The Boundless Sea
Author | : David Abulafia |
Publisher | : Oxford University Press |
Total Pages | : 1115 |
Release | : 2019-09-16 |
ISBN-10 | : 9780190933135 |
ISBN-13 | : 0190933135 |
Rating | : 4/5 (35 Downloads) |
Download or read book The Boundless Sea written by David Abulafia and published by Oxford University Press. This book was released on 2019-09-16 with total page 1115 pages. Available in PDF, EPUB and Kindle. Book excerpt: From the beginning of history to the present, a sweep of the world's oceans and seas and how they have shaped the course of civilization. From the author of the acclaimed The Great Sea, ("Magnificent . . . radiates scholarship and a sense of wonder and fun," Simon Sebag Montefiore; Book of the Year, The Economist), David Abulafia's new book guides readers along the world's greatest bodies of water to reveal their primary role in human history. The main protagonists are the three major oceans--the Atlantic, the Pacific, and the Indian--which together comprise the majority of the earth's water and cover over half of its surface. Over time, as passage through them gradually extended and expanded, linking first islands and then continents, maritime networks developed, evolving from local exploration to lines of regional communication and commerce and eventually to major arteries.

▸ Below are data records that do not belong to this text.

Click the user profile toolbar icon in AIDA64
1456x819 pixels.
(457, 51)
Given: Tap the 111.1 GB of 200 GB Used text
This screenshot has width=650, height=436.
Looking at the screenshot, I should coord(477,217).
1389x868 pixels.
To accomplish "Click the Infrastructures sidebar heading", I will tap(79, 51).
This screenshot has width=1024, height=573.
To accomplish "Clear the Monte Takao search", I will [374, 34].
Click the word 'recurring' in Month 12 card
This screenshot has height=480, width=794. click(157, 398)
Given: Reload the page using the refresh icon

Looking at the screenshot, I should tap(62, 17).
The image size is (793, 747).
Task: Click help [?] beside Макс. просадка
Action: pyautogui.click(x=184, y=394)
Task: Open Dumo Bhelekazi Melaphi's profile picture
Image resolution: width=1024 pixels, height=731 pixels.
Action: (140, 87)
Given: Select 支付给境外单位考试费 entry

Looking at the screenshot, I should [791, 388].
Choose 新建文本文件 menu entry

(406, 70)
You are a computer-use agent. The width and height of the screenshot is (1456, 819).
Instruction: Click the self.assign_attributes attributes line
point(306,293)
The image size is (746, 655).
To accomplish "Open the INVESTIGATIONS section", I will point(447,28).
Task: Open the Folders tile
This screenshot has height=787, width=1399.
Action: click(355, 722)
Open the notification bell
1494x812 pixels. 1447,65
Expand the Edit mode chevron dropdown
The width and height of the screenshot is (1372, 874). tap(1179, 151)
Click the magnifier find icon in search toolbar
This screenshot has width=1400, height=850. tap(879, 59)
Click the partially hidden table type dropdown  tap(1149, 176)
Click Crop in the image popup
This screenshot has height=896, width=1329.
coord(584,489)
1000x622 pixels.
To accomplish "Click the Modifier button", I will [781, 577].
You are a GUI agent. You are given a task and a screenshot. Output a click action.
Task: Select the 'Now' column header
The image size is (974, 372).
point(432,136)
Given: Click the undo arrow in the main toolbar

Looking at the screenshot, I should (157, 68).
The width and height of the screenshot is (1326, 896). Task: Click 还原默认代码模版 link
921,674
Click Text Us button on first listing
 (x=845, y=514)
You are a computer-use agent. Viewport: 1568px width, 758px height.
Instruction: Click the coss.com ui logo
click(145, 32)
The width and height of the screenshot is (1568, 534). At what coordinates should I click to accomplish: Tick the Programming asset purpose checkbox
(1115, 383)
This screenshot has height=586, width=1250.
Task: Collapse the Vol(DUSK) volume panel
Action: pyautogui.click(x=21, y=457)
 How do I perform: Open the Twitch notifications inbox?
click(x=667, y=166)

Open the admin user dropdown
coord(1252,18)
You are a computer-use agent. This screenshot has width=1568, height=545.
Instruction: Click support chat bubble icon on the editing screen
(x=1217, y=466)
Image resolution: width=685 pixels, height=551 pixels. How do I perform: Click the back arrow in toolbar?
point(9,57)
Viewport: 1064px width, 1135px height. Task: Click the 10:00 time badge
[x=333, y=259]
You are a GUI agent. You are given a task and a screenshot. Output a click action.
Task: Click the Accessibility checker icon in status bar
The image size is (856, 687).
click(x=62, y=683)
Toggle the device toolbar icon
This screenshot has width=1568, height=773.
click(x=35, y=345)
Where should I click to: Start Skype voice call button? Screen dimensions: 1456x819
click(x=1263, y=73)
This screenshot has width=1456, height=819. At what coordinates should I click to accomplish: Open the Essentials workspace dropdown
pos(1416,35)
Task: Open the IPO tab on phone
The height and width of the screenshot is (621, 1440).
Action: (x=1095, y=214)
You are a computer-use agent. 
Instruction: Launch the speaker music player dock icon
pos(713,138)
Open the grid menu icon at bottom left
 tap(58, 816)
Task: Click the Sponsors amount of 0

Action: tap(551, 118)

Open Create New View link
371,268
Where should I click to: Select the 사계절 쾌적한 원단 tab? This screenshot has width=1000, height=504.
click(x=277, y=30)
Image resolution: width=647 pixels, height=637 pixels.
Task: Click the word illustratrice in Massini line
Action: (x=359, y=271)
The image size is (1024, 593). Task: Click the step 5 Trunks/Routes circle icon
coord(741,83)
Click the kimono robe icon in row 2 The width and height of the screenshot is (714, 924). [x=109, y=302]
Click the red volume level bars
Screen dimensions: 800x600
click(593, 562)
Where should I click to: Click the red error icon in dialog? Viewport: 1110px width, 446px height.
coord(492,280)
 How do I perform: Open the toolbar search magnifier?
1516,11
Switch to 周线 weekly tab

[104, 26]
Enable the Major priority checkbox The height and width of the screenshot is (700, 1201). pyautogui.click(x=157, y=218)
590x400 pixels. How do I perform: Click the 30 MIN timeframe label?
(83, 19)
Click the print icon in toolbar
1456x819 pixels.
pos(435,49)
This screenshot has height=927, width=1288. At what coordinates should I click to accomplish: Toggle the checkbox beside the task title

These waterways carried goods, plants, livestock, and of course people--free and enslaved--across vast expanses, transforming and ultimately linking irrevocably the economies and cultures of Africa, Europe, Asia, and the Americas. Far more than merely another history of exploration, The Boundless Sea shows how maritime networks gradually formed a continuum of interaction and interconnection. Working chronologically, Abulafia moves from the earliest forays of peoples taking hand-hewn canoes into uncharted waters, to the routes taken daily by supertankers in the thousands. History on the grandest scale and scope, written with passion and precision, this is a project few could have undertaken. Abulafia, whom The Atlantic calls "superb writer with a gift for lucid compression and an eye for the telling detail," proves again why he ranks as one of the world's greatest storytellers.